### YOUR TASK
Give the number of lines in the following entries that contain the word "arrow", with nothing added.

### DATA PROVIDED
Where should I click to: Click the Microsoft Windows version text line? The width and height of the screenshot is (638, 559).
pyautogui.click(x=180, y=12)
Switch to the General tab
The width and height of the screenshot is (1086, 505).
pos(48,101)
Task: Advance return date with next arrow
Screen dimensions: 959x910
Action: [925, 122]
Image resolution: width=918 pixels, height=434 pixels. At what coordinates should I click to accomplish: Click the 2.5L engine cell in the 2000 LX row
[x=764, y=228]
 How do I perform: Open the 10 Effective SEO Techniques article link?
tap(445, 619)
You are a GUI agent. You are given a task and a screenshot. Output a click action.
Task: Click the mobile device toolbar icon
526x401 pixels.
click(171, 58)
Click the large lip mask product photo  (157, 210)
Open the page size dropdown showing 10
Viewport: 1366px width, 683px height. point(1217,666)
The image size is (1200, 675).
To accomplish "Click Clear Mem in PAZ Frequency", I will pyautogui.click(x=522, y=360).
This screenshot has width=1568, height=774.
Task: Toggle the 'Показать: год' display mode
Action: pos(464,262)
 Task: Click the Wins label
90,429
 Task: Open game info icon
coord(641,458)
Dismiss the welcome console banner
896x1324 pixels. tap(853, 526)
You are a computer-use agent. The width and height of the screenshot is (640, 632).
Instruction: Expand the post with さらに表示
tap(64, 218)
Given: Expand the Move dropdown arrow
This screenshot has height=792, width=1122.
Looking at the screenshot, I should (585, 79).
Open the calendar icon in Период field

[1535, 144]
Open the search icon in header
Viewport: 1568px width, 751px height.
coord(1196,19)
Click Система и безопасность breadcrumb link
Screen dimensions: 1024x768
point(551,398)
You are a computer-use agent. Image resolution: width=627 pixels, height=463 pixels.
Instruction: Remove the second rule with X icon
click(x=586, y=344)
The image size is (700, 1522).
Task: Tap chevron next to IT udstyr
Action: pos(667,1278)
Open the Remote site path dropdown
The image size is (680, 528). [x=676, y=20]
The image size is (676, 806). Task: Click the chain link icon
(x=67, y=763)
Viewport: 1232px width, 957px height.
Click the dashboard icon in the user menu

### SOLUTION FOR THIS TASK
2